Could you set down only the lines from the one including "The width and height of the screenshot is (1389, 868)." to the end of the records below, inclusive and exact, leaving pictures out?

Screenshot grounding data:
____________________

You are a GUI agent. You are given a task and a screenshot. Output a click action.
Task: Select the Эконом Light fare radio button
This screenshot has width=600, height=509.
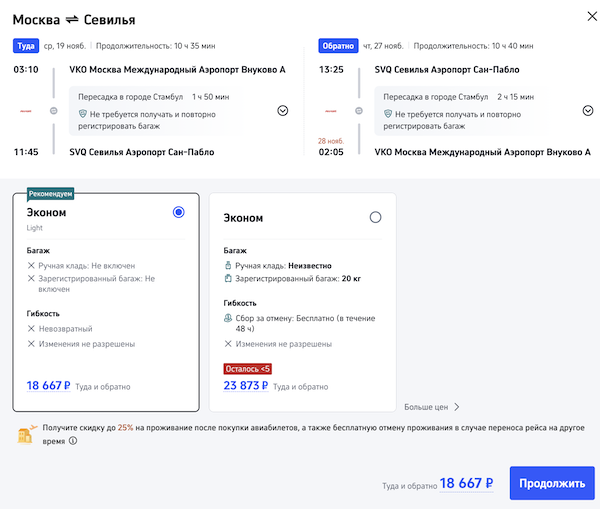point(178,212)
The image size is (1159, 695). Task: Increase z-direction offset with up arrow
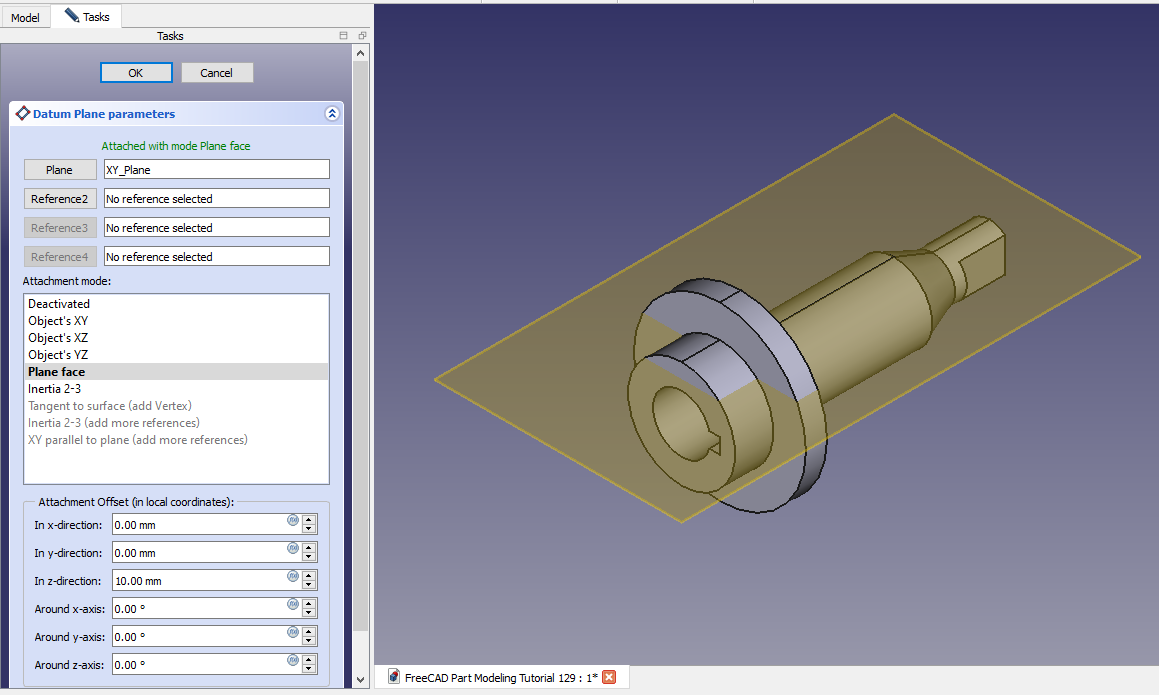(310, 576)
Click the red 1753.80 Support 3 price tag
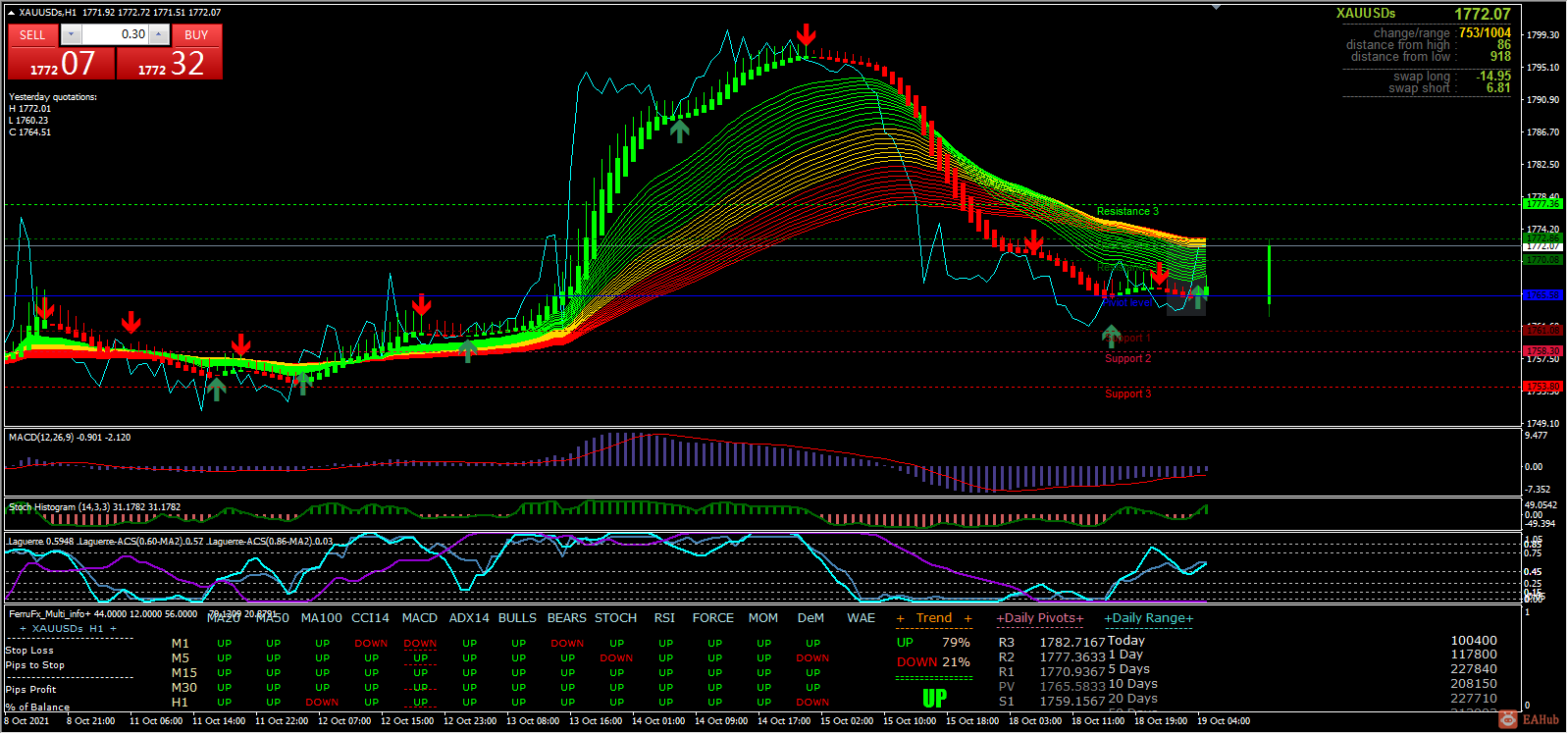Image resolution: width=1568 pixels, height=734 pixels. coord(1542,387)
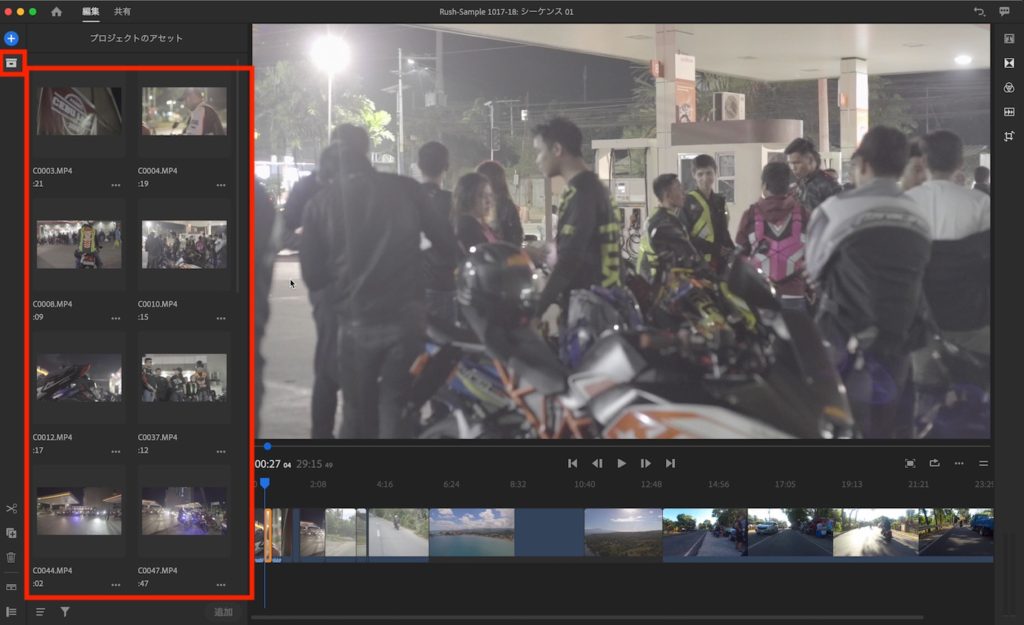Open the feedback comment icon

1004,11
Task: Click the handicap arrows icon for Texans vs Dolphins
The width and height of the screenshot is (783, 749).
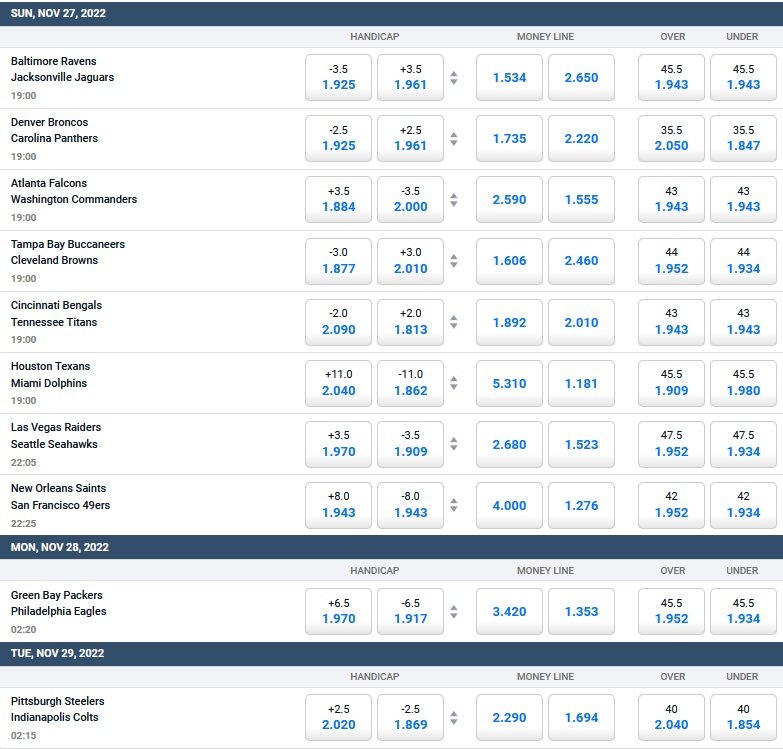Action: pos(454,383)
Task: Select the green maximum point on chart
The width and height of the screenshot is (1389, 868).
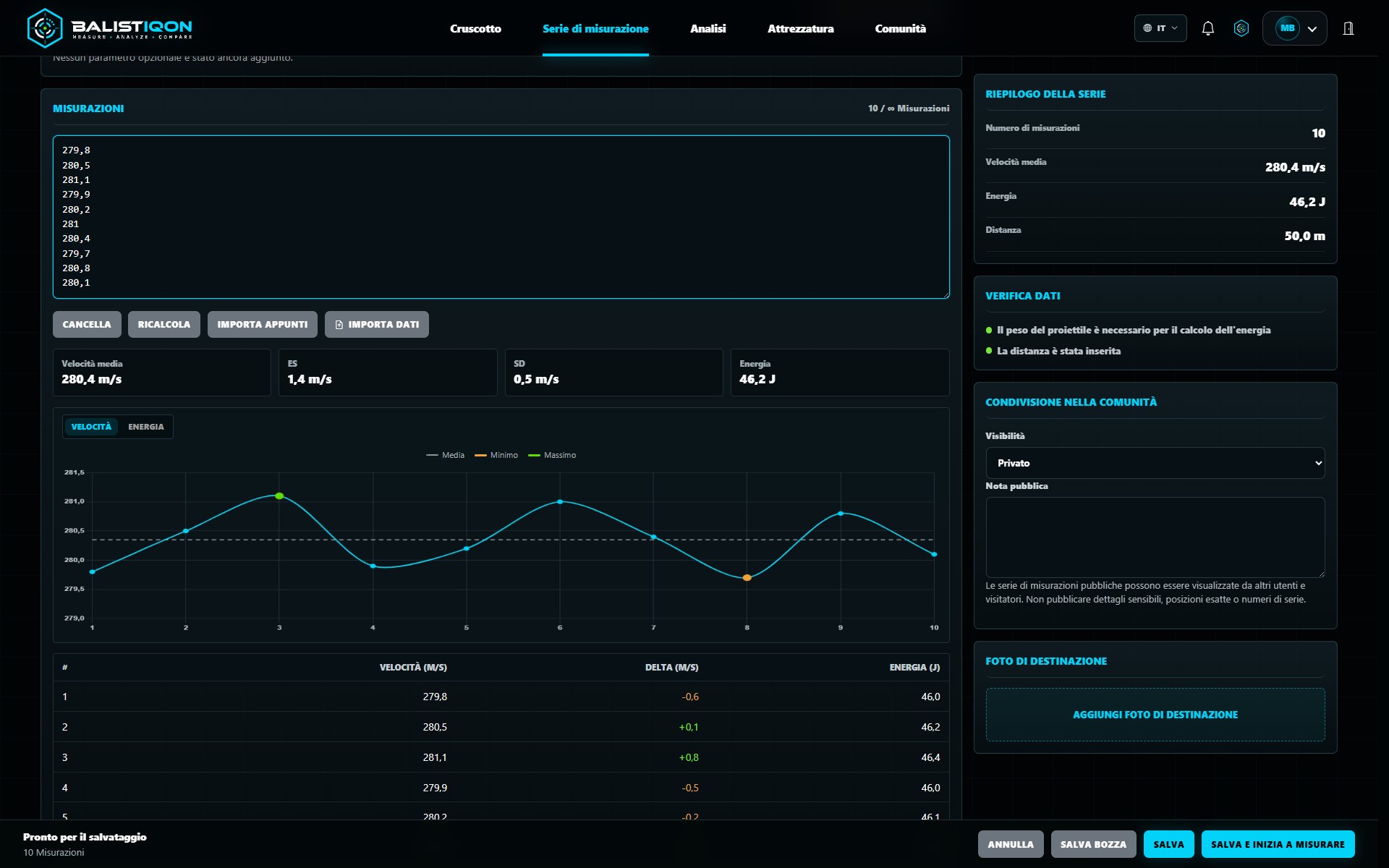Action: click(x=279, y=495)
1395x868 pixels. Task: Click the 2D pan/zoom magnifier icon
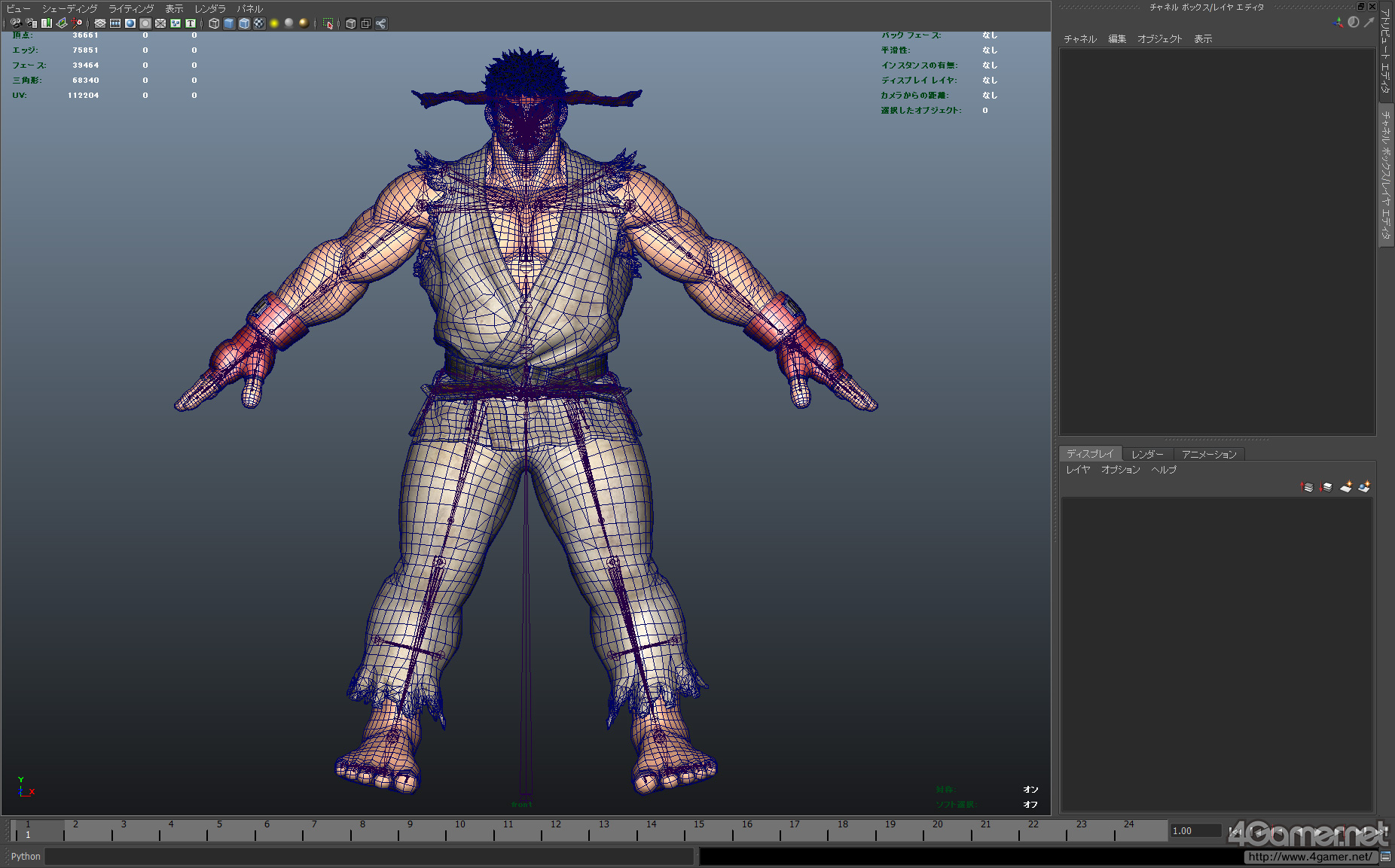coord(77,23)
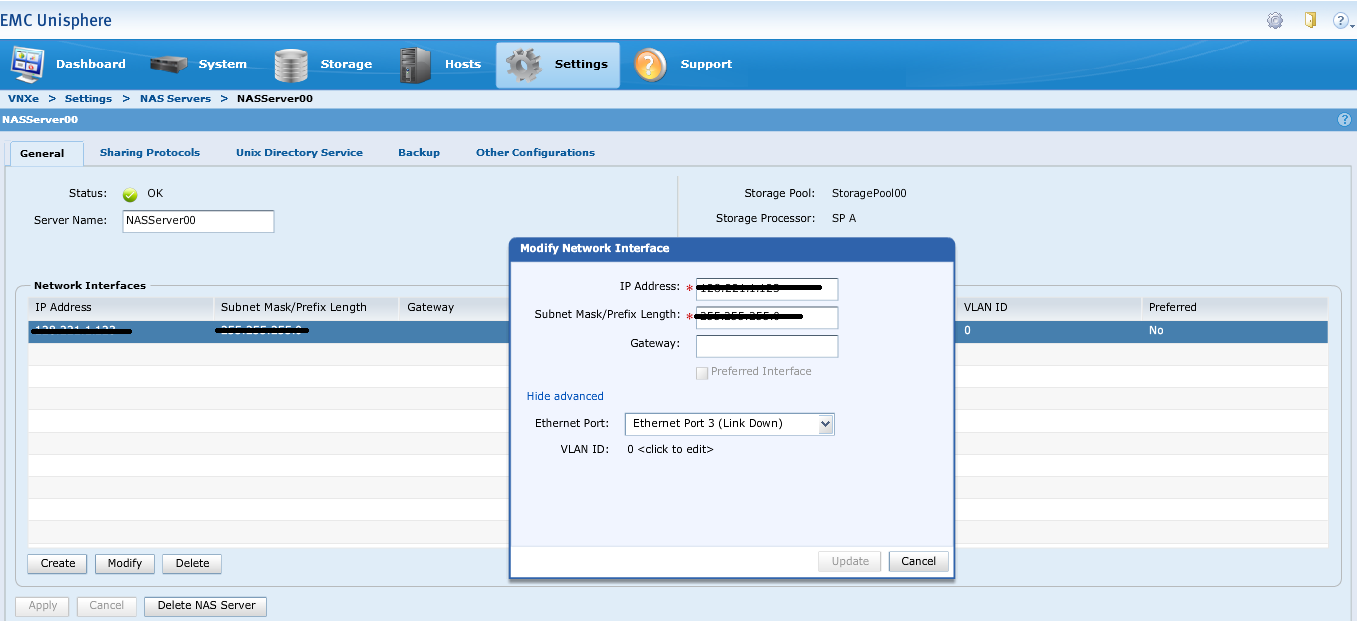This screenshot has width=1357, height=621.
Task: Select the Settings gear icon
Action: (x=523, y=65)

____________________

## ANSWER BOX
The width and height of the screenshot is (1389, 868).
Action: click(x=279, y=495)
1395x868 pixels. Task: Click the 2D pan/zoom magnifier icon
coord(77,23)
This screenshot has width=1357, height=621.
Task: Select the Settings gear icon
Action: (x=523, y=65)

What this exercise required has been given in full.